Wednesday, May 6, 2015

The Alberta election: some random thoughts

1    How about that election, eh?
It was certainly one for the record books, like the Rae win in Ontario in 1990, but much more decisive: all the polls said NDP majority, Conservatives running as far back as 3rd, but almost nobody believed something that politically improbable could happen.
Until it did.
Now, of course, the result appears kind of obvious: this is the province that elected mayors Naheed Nenshi and Don Iveson, the one that elected the most “progressive” of Progressive Conservatives, Alison Redford, when the polls all said that scary Wildrose was sure to win the 2012 election.
So it turns out all that really happened was that Jim Prentice appeared to be both kind of uncharismatic and in the pocket of the oil industry. And Rachel Notley, who almost nobody knew before the campaign, appeared, by contrast, to be kind of charismatic, straight-talking, and progressive, but in a business-friendly way. Really, not scary-NDP at all.

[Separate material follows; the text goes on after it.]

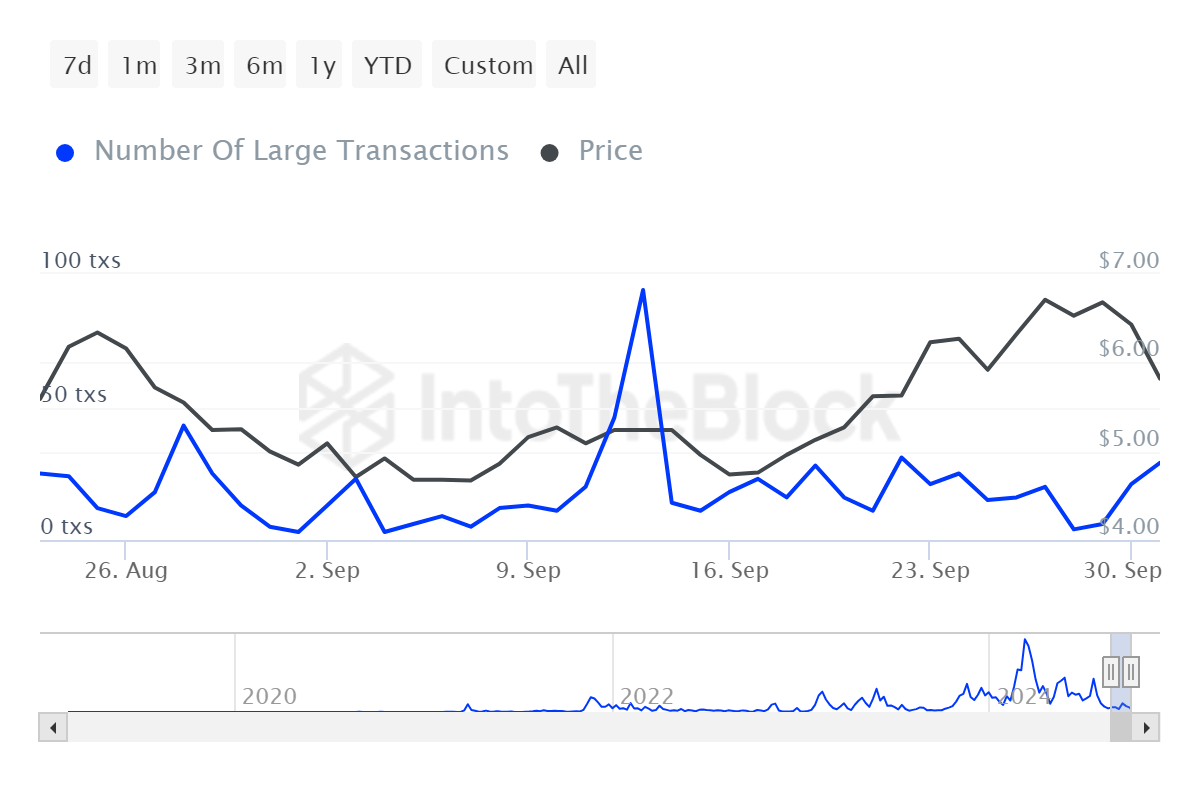1200x800 pixels.
Task: Click the left navigator range handle
Action: [x=1111, y=670]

Isn't it delightfully satisfying when political hubris is punished so completely?


2    Many pundits have identified Prentice's “look in the mirror” remark, assigning responsibility for Alberta's current economy to Alberta voters, as deeply offensive, and one of the reasons he and his party were crushed. Although it's hard for an outsider like me to see how he's wrong, he apparently didn't help himself when he added: “We all want to blame somebody for the circumstances that we are in. But the bottom line is we’ve had the highest cost and the best public services in the country, and we haven’t built, basically, a revenue model that sustains them.”
Prentice could hardly say, “We've been pandering to those of you who want first-class services but wanted to pretend they were free for the last 43 years”, but that's what the Alberta economy and political system look like to those of us in the neighbouring provinces.
I'm not convinced Notley's NDP will have an answer. In Canada we're all deeply committed to magical thinking where taxes are concerned. We don't want to pay them, but we insist on the services. The NDP is not better than other parties in this regard: we still believe that taxing the rich and corporations is the solution, when that is, at best, only a small part of it.
Previous Alberta governments could have done like Norway, but voters chose instead not to pay sales tax.
I doubt if Notley's NDP will take that on.


3    It is an article of faith in NDP circles that assembling a database of sympathetic electors and then organizing them to get to the polls is the path to success, and undoubtedly that groundwork is part of it. But in the Alberta election that territory belonged to the PC's, who also happened to have most of the money.
We can probably conclude from this, and the last federal election in Quebec, that sometimes the leader and the conventional wisdom of the day is all that really matters.
Further evidence: the last provincial election in BC, when Christy Clark, a charismatic, photogenic lightweight, beat  Adrian Dix, a serious, thoughtful pro, on style points and with a whisper campaign that impugned his morality. The fact that she promised to deliver the wonders of the Ali Baba cave didn't hurt, but I doubt if it tipped the balance.
We could easily have lost North Island, and would have, in spite of far superior organization and enough money, had it not been for Claire's popularity on the islands, where she, as the MLA, had been regularly and where the Liberal candidate hadn't bothered to visit.


4    What kind of premier will Rachel Notley be?
Above all, I suspect, she will be pragmatic. You don't overcome 43 years of PC government by challenging the electorate's fundamental assumptions, at least, not all in one go.
She'll have her work cut out just to deal with the well-funded campaign to undermine her government's legitimacy that is undoubtedly in the offing, and she should expect the federal Conservatives, the ones that offered their congratulations today, to do everything they can to sabotage her success.
I imagine she'll be guided by the examples of Roy Romanow, Alan Blakeney, Gary Doer and Greg Selinger, rather than those of Dave Barrett and Mike Harcourt...
She certainly won't be a socialist premier.

And finally, can we NDPers please abandon the canard that the NDP has to revert to it's “socialist roots” in order to win? That's so clearly not the case!